So you wanna get your PCB assembled…

Preparation

Make an ActiveBOM. It’ll make life easier.

Cost Optimization

In general, you pay a little per component, a lot per part number. The pick and place machines have a finite amount of reels, and it costs time to have them replaced, so a high-P/N board will cost much more than a board with similar number of components, but fewer P/Ns. Sometimes this is unavoidable, but there are some tricks to help with this:

There are two types of costs: setup costs and assembly costs. Setup costs are per design and cover things like reeling, stencil, engineering, etc. Assembly costs are per board and cover the actual BOM, machine time, etc. This can mean that some boards have a high setup cost and low assembly cost (expensive to make one, cheap to make more) and others the opposite (cheap to make one, expensive to make many). While the cost of, for example, 3 boards may seem high, it could just be due to setup costs, and assembling two more may be very inexpensive as a result.

Variants

If you want to have some components not installed/placed, then you will need to use Altium’s Variants feature. Create a new variant named something like “Default” and then go though your schematics and DNP the components that you want non-populated.
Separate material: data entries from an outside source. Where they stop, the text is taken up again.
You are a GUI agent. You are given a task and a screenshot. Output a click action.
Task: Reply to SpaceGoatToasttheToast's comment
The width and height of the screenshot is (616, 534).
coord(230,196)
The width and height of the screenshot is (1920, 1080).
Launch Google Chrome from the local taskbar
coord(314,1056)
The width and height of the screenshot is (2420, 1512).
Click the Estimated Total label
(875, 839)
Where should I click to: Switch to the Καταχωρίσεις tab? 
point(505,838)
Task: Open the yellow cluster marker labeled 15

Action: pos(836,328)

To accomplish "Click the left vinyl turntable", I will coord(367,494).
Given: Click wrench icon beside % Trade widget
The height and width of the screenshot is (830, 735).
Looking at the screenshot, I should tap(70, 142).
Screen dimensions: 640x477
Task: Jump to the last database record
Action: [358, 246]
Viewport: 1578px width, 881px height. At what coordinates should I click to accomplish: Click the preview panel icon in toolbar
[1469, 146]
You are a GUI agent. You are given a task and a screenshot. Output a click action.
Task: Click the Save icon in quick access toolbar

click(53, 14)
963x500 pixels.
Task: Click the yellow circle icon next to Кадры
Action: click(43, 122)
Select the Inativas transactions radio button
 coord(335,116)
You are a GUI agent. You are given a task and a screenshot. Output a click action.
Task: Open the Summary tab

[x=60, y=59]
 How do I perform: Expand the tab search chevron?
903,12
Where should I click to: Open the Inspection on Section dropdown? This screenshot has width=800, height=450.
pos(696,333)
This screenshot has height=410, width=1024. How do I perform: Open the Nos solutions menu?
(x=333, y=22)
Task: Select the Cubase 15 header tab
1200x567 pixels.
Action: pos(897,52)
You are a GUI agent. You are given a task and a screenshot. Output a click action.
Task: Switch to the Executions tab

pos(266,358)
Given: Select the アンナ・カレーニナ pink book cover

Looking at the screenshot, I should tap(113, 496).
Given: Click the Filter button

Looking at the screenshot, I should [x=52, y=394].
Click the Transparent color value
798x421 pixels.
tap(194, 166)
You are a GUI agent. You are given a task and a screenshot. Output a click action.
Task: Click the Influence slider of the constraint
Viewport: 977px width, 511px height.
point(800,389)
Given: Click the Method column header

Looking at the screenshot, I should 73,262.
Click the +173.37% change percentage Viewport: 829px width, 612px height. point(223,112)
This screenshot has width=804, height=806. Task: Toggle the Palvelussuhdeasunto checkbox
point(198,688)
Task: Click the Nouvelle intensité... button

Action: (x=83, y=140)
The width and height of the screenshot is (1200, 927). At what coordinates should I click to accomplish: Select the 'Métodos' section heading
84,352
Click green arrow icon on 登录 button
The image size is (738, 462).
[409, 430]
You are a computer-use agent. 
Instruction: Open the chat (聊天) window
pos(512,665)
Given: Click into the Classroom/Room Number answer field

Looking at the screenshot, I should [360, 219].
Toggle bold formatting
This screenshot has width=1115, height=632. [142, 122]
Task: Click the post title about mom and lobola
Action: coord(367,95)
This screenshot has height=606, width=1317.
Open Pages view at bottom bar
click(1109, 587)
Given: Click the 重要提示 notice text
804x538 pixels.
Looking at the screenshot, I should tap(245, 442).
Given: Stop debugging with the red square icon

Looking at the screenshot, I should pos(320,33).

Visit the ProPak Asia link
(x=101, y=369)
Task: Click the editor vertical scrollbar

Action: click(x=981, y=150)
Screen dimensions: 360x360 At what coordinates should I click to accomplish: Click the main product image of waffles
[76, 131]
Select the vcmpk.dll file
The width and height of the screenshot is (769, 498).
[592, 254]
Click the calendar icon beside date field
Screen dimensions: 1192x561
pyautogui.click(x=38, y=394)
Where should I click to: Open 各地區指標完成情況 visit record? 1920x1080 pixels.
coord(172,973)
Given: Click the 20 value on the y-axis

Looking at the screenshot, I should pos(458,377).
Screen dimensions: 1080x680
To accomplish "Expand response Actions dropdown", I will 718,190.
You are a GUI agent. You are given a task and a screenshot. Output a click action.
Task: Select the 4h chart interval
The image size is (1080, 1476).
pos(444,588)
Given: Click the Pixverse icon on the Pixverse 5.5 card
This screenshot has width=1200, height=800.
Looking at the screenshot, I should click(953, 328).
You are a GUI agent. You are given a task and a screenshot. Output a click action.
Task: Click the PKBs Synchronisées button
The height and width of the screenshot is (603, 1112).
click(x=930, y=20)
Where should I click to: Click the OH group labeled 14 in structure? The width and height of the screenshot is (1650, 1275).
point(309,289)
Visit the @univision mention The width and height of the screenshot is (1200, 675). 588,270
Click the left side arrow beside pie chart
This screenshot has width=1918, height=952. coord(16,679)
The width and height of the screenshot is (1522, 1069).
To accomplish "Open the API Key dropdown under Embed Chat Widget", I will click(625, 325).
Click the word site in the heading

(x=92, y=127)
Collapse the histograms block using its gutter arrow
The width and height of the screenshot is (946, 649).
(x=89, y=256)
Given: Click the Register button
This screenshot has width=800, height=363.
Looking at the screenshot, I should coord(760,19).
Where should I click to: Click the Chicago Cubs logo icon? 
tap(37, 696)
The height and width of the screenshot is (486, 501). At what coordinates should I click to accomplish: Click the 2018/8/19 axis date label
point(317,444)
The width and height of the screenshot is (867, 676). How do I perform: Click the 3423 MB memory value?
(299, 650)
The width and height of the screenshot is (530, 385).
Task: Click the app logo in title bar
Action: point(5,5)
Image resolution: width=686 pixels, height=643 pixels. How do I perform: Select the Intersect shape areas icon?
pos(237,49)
I like to use this for what I expect to not want installed in the final product rather than what I want the assembly house to install, since then it documents what the state as-tested will be (padshares, component swaps, etc).

LCSC Part

If ordering from JLCPCB, consider pre-selecting LCSC part numbers to make the final selection of parts go way smoother. This also saves the decisions made into version control, so in the future it’s easier to see what decisions were made.